Search code examples
ccompilationlinker

Does including a header obviate the need for extern declarations?


On page 33 of K&R (The C Programming Language, 2e), they remark that

If the program is in several source files, and a variable is defined in file1 and used in file2 and file3, then extern declarations are needed in file2 and file3 to connect the occurrences of the variable. The usual practice is to collect extern declarations of variables and functions in a separate file, historically called a header, that is included by #include at the front of each source file. The suffix .h is conventional for header names. The functions of the standard library, for example, are declared in headers like <stdio.h>.

I am trying to understand how the first and second sentences above are connected. In particular, is the suggestion that the "usual practice" mentioned in the second sentence is a way to circumvent the requirement of using extern declarations noted in the first sentence?

Let me rephrase and expand. Does the first sentence essentially say that if I don't use a #include (as in the second sentence) then one needs to use extern declarations in order to let a linker (?) know that it needs to look for said variable in another object file? In contrast, perhaps this is not necessary if I do use a #include declaration of a header which defines this variable because then this is text substitution (by the preprocessor) and so the variable is declared in the same object file as that in which it's used?
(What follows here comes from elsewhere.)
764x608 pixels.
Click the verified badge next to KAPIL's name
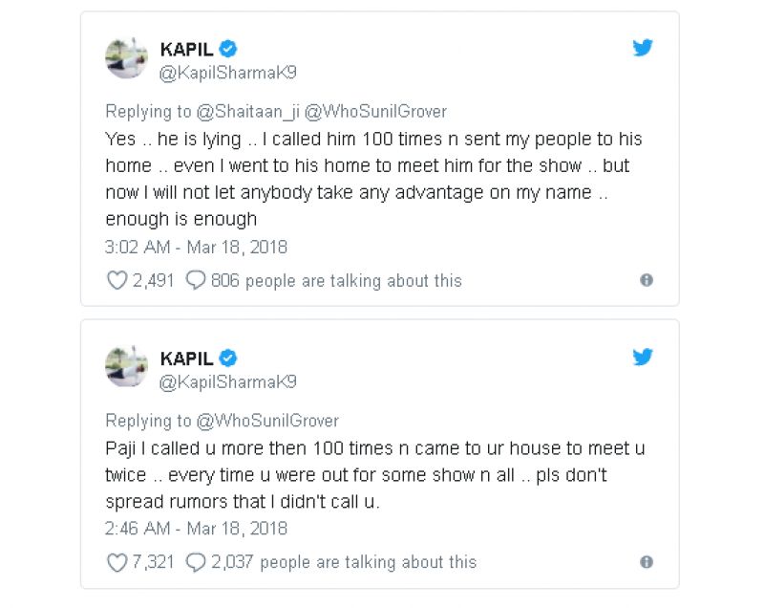pyautogui.click(x=227, y=50)

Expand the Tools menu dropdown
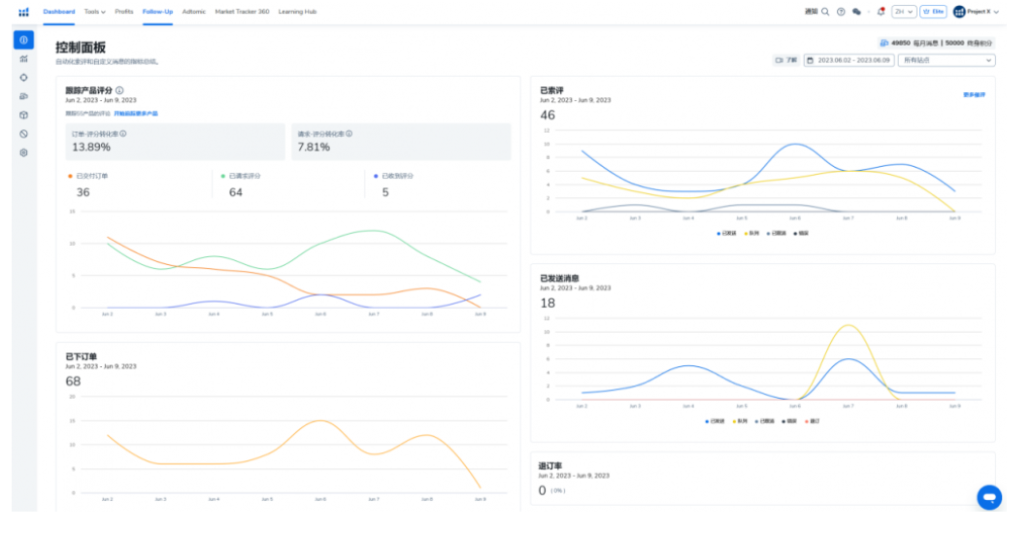click(x=94, y=12)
I suspect in the end that my confusion arises from not fully understanding the compilation (and linking process).


Solution

  • Copying and expanding on a comment:

    You need to understand the difference between a source file, a header, and a translation unit (TU). The TU is the source file, plus any headers that it includes (directly or indirectly) — and that's what the compiler really compiles. If you include extern declarations in a header and include that header in the source file (directly or indirectly), then the extern declarations are visible in the TU just as surely as if you'd placed the declarations in the source file. The reason to declare them in a header is the reduced risk of inconsistency — of different declarations in different files.

    But this was followed up with:

    I am still not sure I understand then. Say I have a global [integer] variable var which I use in my main(). My understanding is that I would not need to use an extern int var; declaration in main() iff I either declare var in that same source file or if I use #include as you describe, but that I would need to use extern int var; if var were declared in another object file which was not #included in my present file (i.e. if they were only connected by the linker). That's more of what my question is about, if that makes sense?
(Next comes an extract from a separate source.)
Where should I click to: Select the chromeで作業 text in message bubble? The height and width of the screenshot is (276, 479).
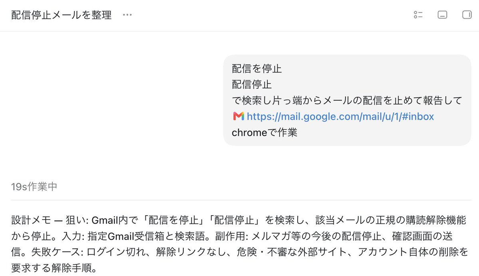[x=264, y=132]
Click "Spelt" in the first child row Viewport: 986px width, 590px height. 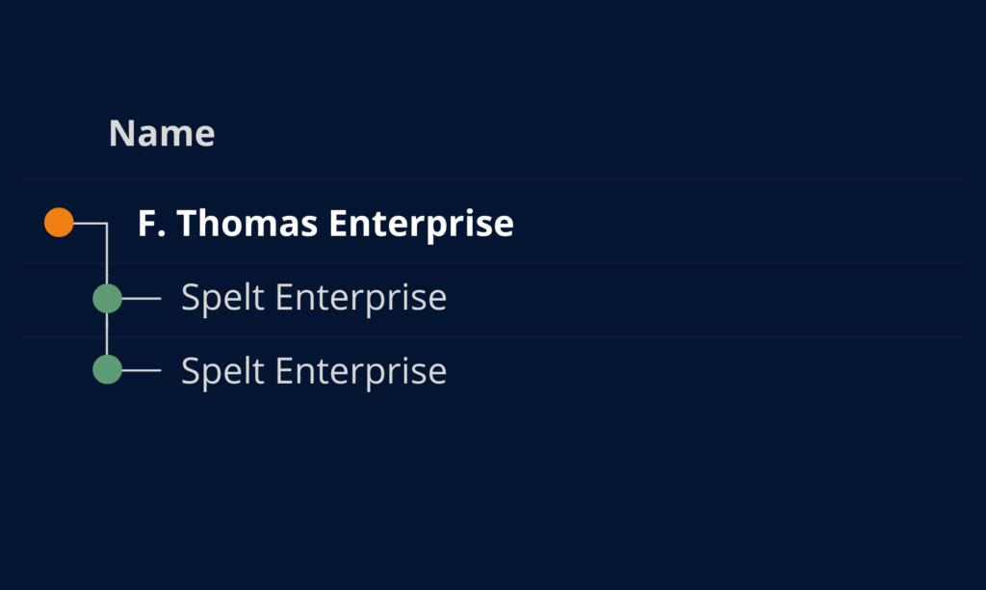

    You need to read How do I use extern to share variables between source files?, which in turn references What is the difference between a definition and a declaration?

    I've quietly assumed that var has the type int — it doesn't much matter what the type is, but it needs a type.

    Somewhere in amongst the collection of object files that you link to create your program, there must be one (and only one) file scope definition of the variable var with external linkage (which is not the same as being preceded by extern).

    This might be written:

    int var;       // Roughly equivalent to int var = 0;
    

    or

    int var = 37;  // Or any other relevant value
    

    Formally, the first variation is a tentative definition; it ceases to be tentative if there isn't an alternative, non-tentative definition by the end of the TU.

    The header will contain:

    extern int var;    // No initializer
    

    Key Point

    All files that use var, and the file that defines var, will include the only header that declares the variable.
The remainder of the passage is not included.